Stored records
===============
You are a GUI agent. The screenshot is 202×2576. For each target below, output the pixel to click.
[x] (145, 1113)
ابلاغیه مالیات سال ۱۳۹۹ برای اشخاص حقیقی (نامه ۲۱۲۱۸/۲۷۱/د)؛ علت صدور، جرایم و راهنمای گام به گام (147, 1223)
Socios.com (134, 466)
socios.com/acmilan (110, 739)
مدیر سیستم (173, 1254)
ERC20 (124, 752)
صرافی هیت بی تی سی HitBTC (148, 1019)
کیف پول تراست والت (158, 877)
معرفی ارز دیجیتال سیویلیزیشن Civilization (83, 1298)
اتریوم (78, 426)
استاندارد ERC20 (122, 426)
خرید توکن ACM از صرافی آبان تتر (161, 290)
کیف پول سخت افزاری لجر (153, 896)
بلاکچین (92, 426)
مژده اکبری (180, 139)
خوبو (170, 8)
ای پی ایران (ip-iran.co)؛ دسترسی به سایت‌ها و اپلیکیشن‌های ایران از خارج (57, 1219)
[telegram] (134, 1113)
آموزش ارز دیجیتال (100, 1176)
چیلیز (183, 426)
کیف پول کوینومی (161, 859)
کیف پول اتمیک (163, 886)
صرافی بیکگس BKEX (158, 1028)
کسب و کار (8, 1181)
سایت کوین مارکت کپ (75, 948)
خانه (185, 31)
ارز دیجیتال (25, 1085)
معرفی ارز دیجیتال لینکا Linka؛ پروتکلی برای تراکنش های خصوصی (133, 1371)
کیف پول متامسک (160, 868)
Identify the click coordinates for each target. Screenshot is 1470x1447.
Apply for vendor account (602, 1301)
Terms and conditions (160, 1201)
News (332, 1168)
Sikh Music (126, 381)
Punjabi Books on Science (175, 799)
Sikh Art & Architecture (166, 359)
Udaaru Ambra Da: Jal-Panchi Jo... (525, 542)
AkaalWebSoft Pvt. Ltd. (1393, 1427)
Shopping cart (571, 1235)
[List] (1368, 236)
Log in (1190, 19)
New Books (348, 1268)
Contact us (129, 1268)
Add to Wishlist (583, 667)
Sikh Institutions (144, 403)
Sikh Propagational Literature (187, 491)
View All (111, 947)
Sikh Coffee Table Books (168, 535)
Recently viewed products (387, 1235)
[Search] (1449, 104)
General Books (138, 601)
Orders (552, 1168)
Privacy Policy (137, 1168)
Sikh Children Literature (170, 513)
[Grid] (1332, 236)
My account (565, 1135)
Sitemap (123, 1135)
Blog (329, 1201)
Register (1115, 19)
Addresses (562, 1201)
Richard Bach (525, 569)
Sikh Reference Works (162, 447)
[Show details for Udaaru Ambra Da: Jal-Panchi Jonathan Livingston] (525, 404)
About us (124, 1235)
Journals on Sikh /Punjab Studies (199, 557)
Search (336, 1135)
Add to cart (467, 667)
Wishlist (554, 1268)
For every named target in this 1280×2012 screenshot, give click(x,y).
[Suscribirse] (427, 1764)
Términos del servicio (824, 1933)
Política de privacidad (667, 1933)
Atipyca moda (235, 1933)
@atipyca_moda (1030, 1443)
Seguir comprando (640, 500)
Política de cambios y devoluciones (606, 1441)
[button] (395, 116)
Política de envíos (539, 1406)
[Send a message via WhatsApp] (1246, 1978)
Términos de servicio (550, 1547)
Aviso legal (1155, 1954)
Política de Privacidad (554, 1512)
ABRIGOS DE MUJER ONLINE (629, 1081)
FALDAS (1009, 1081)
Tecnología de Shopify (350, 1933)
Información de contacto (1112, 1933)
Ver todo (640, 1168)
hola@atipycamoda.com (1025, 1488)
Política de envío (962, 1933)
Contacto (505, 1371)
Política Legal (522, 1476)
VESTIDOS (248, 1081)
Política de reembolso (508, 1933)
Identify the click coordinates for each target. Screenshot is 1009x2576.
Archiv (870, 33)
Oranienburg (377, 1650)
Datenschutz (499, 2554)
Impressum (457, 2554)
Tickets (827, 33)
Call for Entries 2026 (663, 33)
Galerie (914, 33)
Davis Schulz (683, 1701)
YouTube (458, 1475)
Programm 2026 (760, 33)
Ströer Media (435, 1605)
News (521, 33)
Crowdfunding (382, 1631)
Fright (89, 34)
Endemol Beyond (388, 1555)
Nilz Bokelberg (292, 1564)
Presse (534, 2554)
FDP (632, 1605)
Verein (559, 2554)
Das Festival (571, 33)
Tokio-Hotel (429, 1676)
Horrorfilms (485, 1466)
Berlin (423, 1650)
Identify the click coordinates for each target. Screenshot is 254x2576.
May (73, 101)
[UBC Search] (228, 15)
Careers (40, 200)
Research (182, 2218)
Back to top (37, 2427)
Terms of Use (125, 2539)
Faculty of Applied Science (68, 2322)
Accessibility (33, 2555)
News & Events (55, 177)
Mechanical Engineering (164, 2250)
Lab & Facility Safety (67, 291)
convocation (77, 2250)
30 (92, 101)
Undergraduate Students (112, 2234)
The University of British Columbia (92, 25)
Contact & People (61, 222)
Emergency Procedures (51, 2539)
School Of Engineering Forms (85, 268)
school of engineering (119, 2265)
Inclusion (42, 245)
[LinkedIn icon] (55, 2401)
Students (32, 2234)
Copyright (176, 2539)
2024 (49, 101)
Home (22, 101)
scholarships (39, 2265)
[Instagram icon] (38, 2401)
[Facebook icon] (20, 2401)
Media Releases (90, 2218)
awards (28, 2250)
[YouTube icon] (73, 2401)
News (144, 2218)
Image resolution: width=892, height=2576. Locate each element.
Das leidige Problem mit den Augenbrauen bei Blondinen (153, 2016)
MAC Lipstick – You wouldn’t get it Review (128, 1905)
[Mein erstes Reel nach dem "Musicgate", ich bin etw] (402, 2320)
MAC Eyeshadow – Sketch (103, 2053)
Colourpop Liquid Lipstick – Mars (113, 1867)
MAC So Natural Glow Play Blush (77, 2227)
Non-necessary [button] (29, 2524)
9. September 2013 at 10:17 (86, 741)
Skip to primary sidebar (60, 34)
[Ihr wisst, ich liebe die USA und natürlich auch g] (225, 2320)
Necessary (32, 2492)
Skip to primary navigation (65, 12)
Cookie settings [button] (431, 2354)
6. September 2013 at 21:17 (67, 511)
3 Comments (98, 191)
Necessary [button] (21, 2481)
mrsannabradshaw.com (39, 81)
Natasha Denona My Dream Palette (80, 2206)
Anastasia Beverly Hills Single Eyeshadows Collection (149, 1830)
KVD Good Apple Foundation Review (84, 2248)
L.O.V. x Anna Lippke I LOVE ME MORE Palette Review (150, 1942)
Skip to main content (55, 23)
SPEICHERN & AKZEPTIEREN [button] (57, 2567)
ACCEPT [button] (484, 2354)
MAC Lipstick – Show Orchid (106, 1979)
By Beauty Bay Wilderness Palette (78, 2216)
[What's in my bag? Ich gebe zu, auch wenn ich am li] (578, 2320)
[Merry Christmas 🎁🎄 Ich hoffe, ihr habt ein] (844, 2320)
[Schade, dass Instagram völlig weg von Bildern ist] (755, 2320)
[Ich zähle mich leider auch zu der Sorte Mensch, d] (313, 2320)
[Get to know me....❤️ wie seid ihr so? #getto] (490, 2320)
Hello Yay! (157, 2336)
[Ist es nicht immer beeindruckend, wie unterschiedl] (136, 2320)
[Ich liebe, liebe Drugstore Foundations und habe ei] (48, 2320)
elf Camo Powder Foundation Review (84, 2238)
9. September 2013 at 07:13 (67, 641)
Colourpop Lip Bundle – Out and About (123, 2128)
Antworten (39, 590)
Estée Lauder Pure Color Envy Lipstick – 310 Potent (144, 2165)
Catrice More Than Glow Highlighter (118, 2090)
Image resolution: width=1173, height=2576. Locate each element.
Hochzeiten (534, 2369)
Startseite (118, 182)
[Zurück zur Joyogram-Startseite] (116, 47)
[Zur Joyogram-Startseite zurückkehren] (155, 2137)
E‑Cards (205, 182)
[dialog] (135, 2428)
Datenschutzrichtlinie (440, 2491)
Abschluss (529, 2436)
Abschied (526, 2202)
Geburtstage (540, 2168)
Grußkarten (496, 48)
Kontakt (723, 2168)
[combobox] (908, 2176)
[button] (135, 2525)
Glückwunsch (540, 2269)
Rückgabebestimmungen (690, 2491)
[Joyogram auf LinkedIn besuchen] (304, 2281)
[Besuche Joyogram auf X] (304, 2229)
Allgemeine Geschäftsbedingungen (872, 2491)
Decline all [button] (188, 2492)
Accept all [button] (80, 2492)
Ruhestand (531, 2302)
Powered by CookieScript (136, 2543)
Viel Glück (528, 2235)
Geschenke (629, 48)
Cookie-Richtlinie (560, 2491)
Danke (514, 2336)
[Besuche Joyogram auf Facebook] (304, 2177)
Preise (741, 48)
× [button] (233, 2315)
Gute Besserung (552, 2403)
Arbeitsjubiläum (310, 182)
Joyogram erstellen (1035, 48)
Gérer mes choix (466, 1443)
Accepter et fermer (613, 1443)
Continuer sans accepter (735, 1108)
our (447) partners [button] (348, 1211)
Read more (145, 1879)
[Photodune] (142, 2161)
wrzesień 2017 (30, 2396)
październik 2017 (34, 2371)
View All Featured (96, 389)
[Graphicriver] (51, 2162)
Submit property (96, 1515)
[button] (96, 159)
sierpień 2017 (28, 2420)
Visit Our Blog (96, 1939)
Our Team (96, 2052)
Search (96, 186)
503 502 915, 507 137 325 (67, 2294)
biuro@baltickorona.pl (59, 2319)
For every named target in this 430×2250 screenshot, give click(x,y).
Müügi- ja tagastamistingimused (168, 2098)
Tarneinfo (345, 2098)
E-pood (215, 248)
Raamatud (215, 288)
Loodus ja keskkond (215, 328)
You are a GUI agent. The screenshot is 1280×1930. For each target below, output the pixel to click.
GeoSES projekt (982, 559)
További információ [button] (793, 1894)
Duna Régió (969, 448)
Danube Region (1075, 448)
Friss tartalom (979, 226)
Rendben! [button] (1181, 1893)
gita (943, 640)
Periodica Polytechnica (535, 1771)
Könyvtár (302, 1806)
===============
▶ EXERCISE DESCRIPTION: Taking the entries above, write out exactly each line from the one holding "Register (1115, 19)" to the one holding "Política de envíos (539, 1406)", both included, and stop there.

▶ ANSWER BOX:
Register (1115, 19)
Addresses (562, 1201)
Richard Bach (525, 569)
Sikh Reference Works (162, 447)
[Show details for Udaaru Ambra Da: Jal-Panchi Jonathan Livingston] (525, 404)
About us (124, 1235)
Journals on Sikh /Punjab Studies (199, 557)
Search (336, 1135)
Add to cart (467, 667)
Wishlist (554, 1268)
For every named target in this 1280×2012 screenshot, give click(x,y).
[Suscribirse] (427, 1764)
Términos del servicio (824, 1933)
Política de privacidad (667, 1933)
Atipyca moda (235, 1933)
@atipyca_moda (1030, 1443)
Seguir comprando (640, 500)
Política de cambios y devoluciones (606, 1441)
[button] (395, 116)
Política de envíos (539, 1406)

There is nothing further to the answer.